The problem — Locate every line below that contains the word "green", and copy each of those lines in full.

Available data —

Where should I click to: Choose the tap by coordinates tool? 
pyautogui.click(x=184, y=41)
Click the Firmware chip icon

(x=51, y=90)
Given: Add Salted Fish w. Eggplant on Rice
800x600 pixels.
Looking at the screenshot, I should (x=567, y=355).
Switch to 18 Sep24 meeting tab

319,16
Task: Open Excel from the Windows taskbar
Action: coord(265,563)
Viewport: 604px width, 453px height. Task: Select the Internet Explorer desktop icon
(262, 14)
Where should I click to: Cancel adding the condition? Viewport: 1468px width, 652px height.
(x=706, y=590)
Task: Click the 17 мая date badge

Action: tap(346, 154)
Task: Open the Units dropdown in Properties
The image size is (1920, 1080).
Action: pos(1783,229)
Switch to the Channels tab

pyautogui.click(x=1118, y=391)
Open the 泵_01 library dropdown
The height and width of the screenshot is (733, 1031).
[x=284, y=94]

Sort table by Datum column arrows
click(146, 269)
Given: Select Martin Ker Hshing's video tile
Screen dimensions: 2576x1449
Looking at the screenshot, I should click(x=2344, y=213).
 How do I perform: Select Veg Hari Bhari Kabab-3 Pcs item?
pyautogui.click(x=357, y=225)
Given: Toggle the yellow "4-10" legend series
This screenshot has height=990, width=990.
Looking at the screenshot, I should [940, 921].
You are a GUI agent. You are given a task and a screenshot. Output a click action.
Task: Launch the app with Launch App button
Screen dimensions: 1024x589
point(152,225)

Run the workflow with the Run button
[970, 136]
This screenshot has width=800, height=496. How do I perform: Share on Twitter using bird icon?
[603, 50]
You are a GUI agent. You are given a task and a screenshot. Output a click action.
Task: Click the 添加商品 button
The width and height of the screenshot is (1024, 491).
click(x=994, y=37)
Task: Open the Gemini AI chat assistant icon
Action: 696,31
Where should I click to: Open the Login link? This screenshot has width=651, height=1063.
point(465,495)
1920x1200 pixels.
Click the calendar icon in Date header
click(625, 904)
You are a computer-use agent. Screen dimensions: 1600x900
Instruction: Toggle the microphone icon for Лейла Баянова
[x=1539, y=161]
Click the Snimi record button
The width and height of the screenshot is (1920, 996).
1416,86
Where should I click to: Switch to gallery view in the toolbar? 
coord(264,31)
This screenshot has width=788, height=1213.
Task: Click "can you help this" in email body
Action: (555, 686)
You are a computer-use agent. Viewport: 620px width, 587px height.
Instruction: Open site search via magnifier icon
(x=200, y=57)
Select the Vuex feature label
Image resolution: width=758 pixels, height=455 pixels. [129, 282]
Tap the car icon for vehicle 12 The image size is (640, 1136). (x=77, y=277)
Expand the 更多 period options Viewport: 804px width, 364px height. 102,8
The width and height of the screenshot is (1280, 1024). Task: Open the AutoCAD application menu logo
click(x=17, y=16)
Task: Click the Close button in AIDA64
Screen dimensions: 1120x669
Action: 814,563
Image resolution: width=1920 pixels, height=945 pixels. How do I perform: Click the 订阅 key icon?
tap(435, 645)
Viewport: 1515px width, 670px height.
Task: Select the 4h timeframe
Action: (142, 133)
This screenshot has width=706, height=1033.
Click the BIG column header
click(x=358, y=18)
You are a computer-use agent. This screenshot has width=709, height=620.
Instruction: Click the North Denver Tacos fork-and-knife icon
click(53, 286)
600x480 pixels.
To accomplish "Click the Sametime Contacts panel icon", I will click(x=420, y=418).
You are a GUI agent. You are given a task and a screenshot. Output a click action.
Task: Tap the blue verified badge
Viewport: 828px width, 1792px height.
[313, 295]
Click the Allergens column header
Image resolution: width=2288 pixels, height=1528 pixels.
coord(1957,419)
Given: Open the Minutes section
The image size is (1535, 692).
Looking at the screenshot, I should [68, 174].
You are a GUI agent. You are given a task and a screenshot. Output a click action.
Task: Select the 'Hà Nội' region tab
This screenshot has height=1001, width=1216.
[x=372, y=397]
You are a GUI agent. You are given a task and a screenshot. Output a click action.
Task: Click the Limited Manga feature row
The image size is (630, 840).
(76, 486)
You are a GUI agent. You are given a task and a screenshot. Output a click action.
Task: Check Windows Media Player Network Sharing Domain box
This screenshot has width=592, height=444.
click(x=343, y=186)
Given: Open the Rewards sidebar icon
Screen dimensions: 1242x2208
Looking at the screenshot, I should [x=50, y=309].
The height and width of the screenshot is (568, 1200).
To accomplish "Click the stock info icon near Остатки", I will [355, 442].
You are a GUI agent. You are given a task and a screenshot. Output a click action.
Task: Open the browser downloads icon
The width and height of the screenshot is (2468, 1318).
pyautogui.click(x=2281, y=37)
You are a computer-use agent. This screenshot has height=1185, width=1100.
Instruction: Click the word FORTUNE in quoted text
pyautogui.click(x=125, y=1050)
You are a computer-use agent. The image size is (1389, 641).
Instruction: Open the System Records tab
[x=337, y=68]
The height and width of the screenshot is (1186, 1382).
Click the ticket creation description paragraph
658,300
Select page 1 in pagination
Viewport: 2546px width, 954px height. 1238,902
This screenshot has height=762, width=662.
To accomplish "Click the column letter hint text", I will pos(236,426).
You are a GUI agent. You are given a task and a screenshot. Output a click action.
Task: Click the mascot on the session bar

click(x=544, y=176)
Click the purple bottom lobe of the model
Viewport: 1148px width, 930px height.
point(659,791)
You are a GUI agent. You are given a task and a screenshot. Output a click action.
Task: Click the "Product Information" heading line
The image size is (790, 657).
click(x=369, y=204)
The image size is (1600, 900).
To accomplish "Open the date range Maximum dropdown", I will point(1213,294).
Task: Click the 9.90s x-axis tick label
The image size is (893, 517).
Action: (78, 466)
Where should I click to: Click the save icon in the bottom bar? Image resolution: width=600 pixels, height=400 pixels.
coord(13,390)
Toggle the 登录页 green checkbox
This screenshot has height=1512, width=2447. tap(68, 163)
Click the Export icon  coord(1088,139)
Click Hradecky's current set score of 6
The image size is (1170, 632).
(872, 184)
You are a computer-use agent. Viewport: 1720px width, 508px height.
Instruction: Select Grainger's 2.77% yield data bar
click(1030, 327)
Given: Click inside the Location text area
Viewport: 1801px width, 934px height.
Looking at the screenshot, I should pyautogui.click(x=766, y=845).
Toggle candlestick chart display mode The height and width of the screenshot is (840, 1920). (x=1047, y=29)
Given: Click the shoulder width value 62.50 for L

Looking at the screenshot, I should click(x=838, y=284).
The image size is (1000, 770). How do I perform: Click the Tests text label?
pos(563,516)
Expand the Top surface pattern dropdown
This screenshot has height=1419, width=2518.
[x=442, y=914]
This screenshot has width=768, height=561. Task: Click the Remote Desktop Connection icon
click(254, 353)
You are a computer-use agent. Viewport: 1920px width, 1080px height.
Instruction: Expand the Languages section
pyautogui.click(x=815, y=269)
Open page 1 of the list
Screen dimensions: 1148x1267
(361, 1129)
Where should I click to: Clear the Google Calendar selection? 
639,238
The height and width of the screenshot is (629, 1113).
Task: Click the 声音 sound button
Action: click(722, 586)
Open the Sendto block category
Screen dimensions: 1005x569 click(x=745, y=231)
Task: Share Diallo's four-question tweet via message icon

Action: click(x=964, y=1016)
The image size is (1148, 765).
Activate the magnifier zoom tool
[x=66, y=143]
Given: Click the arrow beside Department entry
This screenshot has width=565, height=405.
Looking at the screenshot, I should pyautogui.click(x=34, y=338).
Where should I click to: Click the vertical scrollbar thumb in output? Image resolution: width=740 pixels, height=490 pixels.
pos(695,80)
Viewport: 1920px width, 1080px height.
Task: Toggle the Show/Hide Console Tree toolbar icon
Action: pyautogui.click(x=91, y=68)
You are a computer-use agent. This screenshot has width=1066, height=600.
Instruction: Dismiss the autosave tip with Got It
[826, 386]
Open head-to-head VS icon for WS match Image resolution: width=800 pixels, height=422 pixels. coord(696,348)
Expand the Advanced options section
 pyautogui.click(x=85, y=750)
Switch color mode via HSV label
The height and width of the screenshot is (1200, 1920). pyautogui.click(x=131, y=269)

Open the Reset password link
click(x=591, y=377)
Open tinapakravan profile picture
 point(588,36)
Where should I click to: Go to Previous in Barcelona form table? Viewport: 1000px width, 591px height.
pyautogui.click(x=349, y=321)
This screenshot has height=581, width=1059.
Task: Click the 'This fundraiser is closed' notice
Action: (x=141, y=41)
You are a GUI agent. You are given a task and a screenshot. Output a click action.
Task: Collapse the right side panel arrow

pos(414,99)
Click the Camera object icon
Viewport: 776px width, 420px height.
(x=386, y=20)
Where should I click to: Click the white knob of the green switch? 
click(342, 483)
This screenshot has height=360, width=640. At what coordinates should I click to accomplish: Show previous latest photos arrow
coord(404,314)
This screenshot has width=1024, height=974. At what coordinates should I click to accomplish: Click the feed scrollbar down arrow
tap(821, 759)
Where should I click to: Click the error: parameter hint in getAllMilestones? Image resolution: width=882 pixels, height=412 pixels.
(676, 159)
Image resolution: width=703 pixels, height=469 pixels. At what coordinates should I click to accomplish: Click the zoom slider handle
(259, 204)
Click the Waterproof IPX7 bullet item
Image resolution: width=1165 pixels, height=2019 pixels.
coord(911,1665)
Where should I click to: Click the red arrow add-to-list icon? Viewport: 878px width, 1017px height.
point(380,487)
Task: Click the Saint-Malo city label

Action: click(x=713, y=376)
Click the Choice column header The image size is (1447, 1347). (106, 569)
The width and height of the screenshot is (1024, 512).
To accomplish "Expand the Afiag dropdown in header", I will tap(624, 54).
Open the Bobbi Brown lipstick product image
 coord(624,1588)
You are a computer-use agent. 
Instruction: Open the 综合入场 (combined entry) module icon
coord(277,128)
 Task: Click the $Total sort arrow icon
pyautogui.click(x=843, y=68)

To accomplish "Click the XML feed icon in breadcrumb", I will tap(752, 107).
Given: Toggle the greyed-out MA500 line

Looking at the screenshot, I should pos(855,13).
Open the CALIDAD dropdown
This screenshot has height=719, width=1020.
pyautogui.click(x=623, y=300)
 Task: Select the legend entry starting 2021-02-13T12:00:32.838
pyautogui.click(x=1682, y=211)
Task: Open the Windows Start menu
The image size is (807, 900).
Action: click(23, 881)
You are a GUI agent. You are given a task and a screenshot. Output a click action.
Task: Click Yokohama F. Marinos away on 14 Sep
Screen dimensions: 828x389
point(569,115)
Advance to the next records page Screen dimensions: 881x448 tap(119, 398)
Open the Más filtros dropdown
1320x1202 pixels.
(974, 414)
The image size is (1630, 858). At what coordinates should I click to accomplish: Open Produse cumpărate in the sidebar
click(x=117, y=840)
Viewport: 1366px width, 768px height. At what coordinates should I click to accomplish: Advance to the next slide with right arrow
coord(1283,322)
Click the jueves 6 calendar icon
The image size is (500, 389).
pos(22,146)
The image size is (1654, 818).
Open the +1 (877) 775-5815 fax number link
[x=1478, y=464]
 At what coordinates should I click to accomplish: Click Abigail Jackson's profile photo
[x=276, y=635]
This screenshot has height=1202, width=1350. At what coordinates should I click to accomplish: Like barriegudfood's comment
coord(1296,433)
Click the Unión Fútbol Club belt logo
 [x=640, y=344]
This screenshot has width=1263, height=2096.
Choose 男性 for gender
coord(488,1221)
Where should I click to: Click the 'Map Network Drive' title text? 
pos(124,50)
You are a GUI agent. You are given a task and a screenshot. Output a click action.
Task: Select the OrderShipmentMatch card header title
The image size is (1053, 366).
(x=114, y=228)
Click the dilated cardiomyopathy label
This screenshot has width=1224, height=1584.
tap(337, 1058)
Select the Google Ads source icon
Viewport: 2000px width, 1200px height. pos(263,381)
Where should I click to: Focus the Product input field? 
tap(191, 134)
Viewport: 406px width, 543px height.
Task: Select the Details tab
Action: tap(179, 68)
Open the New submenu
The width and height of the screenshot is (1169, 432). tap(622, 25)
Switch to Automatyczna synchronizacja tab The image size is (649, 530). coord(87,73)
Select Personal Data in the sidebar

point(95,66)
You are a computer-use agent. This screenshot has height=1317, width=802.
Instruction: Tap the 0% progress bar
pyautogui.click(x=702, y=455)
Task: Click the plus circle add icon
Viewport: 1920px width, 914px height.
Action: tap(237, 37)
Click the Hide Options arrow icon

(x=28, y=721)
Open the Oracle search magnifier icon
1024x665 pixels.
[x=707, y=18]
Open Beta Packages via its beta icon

Result below —
Toggle the 登录页 green checkbox
Where should I click to: Click the white knob of the green switch? 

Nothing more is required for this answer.